Exercise details —
Put the data from the line containing "Tap the # hashtag" through the line containing "click(x=69, y=47)" into a JSON list of strings, with one string per line and blank lines omitted.
▼▼▼
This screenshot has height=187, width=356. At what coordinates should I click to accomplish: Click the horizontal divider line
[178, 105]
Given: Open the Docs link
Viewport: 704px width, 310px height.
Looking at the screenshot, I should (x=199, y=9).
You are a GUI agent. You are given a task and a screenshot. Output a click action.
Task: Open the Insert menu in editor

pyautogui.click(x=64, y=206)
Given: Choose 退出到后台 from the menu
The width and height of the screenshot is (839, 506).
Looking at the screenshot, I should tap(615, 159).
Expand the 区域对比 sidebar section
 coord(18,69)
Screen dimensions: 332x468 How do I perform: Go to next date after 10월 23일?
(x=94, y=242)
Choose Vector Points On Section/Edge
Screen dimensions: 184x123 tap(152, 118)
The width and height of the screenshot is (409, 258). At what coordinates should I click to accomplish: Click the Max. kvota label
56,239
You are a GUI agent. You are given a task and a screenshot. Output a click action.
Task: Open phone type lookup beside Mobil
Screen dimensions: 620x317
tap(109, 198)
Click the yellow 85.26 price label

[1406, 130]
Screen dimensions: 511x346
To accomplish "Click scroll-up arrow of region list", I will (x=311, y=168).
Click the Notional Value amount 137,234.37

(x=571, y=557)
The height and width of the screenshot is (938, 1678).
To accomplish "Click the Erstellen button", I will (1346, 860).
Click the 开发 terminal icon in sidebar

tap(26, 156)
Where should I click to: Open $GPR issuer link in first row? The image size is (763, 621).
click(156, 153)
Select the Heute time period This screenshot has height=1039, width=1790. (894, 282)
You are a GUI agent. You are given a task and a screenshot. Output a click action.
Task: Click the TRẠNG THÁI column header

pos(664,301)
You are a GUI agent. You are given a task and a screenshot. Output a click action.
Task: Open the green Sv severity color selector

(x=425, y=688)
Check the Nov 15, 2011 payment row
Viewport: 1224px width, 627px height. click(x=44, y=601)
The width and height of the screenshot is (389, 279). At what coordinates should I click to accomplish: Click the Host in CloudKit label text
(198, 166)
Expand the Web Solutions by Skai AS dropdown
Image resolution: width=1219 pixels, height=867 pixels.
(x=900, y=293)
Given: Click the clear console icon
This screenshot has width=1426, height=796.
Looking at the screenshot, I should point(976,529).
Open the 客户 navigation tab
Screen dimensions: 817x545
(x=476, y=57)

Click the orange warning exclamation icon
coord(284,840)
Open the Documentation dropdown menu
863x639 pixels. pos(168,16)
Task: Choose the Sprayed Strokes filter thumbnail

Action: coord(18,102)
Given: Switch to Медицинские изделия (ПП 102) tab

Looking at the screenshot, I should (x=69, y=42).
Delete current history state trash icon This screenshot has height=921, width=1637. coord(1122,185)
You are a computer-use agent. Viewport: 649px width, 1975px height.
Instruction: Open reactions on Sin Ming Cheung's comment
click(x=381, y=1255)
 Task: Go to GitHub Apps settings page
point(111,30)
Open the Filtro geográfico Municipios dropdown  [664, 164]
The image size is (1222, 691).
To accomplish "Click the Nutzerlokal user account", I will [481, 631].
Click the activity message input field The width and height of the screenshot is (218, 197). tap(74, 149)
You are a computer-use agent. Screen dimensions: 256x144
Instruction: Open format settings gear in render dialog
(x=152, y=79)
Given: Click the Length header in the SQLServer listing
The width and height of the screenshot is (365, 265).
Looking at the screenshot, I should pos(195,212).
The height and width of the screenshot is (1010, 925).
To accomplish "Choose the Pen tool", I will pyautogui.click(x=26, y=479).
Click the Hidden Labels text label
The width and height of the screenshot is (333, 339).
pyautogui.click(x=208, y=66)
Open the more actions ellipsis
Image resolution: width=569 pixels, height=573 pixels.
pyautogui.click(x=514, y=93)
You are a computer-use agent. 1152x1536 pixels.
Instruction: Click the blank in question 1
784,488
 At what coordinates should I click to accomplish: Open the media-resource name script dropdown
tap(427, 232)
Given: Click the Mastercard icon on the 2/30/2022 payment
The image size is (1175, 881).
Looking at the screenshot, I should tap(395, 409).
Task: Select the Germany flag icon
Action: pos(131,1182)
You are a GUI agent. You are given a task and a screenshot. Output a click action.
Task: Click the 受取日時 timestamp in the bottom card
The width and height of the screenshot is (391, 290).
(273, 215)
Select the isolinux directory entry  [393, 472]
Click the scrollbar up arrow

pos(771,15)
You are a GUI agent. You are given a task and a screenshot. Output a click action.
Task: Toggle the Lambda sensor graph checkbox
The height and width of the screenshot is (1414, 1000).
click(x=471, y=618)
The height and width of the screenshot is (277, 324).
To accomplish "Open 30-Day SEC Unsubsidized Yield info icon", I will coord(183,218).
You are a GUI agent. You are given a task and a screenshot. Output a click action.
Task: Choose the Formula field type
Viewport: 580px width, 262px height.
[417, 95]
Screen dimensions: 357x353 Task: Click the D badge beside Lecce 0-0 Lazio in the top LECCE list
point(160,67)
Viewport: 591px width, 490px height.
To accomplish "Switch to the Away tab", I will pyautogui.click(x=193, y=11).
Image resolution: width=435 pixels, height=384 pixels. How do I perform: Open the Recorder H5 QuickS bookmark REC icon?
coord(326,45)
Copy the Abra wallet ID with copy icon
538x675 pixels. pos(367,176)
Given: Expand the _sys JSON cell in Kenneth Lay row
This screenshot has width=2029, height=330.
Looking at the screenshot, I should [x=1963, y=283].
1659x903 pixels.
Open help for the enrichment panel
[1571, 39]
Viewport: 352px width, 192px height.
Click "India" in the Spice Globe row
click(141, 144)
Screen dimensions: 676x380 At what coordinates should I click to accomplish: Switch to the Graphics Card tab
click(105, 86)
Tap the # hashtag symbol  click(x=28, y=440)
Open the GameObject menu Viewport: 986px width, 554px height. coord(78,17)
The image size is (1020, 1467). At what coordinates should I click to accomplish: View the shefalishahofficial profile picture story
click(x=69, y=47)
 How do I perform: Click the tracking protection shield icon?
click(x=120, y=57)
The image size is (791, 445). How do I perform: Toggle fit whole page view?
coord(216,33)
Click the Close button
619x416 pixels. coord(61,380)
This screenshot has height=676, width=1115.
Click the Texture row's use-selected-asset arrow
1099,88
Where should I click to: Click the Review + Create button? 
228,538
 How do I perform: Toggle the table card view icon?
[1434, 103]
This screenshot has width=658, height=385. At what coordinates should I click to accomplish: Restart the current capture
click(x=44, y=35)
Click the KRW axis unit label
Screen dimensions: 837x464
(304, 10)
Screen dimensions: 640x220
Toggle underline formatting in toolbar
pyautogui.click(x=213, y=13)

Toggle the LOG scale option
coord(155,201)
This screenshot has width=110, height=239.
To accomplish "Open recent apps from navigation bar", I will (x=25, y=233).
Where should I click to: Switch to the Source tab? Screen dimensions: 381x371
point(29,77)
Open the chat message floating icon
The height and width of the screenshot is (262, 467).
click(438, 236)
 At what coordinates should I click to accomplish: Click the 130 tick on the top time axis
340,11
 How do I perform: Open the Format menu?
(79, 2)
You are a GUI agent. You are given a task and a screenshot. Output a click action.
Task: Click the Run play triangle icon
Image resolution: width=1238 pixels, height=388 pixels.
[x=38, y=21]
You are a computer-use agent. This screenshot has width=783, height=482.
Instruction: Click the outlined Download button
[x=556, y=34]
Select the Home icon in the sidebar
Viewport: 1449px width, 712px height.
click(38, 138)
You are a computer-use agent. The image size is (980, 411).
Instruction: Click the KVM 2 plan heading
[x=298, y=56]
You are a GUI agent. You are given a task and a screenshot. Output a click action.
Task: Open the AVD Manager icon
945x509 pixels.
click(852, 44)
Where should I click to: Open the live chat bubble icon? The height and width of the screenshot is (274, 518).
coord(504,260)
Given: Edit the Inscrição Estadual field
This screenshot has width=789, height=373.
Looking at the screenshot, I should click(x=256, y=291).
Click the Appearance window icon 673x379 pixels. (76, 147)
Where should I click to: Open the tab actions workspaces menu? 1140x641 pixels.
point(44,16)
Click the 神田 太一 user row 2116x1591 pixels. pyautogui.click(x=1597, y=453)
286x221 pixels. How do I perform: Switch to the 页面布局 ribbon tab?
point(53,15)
▲▲▲
Written answer —
[
  "Tap the # hashtag symbol  click(x=28, y=440)",
  "Open the GameObject menu Viewport: 986px width, 554px height. coord(78,17)",
  "The image size is (1020, 1467). At what coordinates should I click to accomplish: View the shefalishahofficial profile picture story",
  "click(x=69, y=47)"
]